German philosopher and theologian

Edmund Pfleiderer (/de/; 12 October 1842, Stetten im Remstal (now a part of Kernen, Baden-Württemberg) – 3 April 1902, Tübingen) was a German philosopher and theologian.

==Biography==
He entered the ministry (1864) and during the Franco-Prussian War served as army chaplain, an experience described in his Erlebnisse eines feldgeistlichen im kriege 1870/71 (1890). He was afterwards appointed professor ordinarius of philosophy at Kiel (1873), and in 1878 he was elected to the philosophical chair at Tübingen. He published works on Gottfried Wilhelm Leibniz, empiricism and scepticism in David Hume's philosophy, modern pessimism, Kantian criticism, English philosophy, Heraclitus of Ephesus and many other subjects.

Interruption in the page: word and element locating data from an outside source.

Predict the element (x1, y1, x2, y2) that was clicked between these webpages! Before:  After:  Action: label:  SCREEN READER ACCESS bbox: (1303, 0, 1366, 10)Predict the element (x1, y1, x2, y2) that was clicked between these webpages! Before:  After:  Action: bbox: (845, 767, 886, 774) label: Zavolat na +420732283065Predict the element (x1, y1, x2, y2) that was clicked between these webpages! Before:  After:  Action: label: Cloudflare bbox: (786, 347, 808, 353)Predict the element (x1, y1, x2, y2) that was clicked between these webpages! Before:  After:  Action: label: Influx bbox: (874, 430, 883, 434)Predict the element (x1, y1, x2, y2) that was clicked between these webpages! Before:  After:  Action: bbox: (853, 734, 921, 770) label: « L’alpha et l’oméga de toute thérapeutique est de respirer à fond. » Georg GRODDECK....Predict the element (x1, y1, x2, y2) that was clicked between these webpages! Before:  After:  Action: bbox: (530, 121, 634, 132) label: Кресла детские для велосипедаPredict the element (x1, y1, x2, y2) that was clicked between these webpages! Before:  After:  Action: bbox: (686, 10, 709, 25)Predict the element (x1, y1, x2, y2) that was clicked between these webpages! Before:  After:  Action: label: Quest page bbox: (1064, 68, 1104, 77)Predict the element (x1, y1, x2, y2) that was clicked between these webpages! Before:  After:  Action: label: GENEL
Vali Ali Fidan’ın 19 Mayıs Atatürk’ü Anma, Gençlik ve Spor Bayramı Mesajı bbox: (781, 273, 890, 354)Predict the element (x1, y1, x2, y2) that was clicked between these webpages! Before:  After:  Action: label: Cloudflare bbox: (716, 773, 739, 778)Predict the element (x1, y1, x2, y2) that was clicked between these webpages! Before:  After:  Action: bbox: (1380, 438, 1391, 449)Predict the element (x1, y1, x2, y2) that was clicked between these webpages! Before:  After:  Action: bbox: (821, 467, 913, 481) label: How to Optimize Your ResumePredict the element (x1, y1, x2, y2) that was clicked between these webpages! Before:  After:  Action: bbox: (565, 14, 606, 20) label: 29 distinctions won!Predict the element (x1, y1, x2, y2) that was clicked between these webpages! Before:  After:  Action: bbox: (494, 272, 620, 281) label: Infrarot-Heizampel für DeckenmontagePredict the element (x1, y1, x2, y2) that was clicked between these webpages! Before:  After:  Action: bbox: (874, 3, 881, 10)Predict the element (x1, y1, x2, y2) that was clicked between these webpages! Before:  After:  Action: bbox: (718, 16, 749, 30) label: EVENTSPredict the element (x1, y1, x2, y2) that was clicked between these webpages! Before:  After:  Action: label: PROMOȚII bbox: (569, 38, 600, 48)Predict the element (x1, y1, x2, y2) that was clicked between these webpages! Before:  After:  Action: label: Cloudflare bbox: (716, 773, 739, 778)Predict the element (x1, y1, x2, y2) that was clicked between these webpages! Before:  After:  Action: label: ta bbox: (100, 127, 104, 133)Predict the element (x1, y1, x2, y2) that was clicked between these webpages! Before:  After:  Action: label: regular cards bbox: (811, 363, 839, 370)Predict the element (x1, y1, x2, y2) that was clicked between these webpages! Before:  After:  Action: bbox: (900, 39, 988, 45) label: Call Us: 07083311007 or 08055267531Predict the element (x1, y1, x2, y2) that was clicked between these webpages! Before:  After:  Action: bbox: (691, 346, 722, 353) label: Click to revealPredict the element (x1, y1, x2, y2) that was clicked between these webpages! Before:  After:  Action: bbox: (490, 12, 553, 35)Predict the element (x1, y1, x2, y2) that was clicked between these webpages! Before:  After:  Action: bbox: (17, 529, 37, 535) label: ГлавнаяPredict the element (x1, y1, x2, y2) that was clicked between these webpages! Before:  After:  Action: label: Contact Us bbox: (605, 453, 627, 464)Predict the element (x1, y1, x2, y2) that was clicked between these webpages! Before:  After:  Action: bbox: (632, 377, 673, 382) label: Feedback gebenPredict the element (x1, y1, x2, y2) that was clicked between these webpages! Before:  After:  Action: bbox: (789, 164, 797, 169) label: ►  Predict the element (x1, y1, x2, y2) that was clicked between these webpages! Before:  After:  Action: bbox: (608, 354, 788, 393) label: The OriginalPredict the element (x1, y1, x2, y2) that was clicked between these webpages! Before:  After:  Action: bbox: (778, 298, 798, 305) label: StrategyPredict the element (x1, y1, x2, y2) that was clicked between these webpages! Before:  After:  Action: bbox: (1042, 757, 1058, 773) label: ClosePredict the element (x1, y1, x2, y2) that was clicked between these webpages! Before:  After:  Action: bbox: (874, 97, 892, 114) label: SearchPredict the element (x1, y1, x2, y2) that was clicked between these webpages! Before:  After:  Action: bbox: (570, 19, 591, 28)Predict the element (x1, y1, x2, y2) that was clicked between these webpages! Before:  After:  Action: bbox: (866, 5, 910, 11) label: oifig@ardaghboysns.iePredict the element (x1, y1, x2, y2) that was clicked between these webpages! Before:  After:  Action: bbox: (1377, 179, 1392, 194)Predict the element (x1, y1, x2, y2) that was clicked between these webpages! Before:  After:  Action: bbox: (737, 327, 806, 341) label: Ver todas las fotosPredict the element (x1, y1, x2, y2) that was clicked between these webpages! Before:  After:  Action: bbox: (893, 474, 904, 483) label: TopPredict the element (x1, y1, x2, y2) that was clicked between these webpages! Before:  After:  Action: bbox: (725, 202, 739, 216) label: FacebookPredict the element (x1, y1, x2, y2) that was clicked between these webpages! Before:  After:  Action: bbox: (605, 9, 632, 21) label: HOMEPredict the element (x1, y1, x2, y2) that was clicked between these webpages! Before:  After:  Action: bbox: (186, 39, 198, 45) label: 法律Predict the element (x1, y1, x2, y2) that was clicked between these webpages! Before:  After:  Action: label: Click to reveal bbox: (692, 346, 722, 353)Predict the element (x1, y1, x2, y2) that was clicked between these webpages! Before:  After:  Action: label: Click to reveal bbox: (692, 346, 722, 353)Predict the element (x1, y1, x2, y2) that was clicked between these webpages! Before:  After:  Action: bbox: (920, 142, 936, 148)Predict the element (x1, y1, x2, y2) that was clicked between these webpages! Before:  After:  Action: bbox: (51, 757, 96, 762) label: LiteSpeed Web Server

The theologian Otto Pfleiderer was his older brother.

== Selected writings ==
- Gottfried Wilhelm Leibniz als Patriot, Staatsmann und Bildungsträger, 1870 - Gottfried Wilhelm Leibniz as a patriot, statesman and educationalist.
- Empirismus und Skepsis in Dav. Hume's Philosophie als abschliessender Zersetzung der englischen Erkenntnisslehre, Moral und Religionswissenschaft, 1874 - Empiricism and skepticism in David Hume's philosophy shown as the final decomposition of the English theory of knowledge, ethics and religious studies.
- Kantischer Kritizismus und englische Philosophie eine Beleuchtung der deutsch-englischen Neu-Empirismus, etc. 1881 - Kantian criticism and English philosophy, an illumination of German-English new empiricism.
- Lotze's philosophische Weltanschauung nach ihren Grundzügen : zur Erinnerung an den Verstorbenen, 1882 - Hermann Lotze's philosophical worldview, etc.
- Arnold Geulinx als Hauptvertreter der okkasionalistischen Metaphysik und Ethik - Arnold Geulincx as the main representative of occasionalistic metaphysics and ethics.
- Die Philosophie des Heraklit von Ephesus im Lichte der Mysterienidee, 1886 - The philosophy of Heraclitus of Ephesus in light of the idea of the Mysteries.
- Sokrates und Plato, 1896 - Socrates and Plato.
- Zur Frage der Kausalität; eine erkenntnistheoretische Untersuchung, 1897 - On the question of causality; an epistemological investigation.
- Augustine bekenntnisse, gekürzt und verdeutscht, 1902 - Augustinian confessions.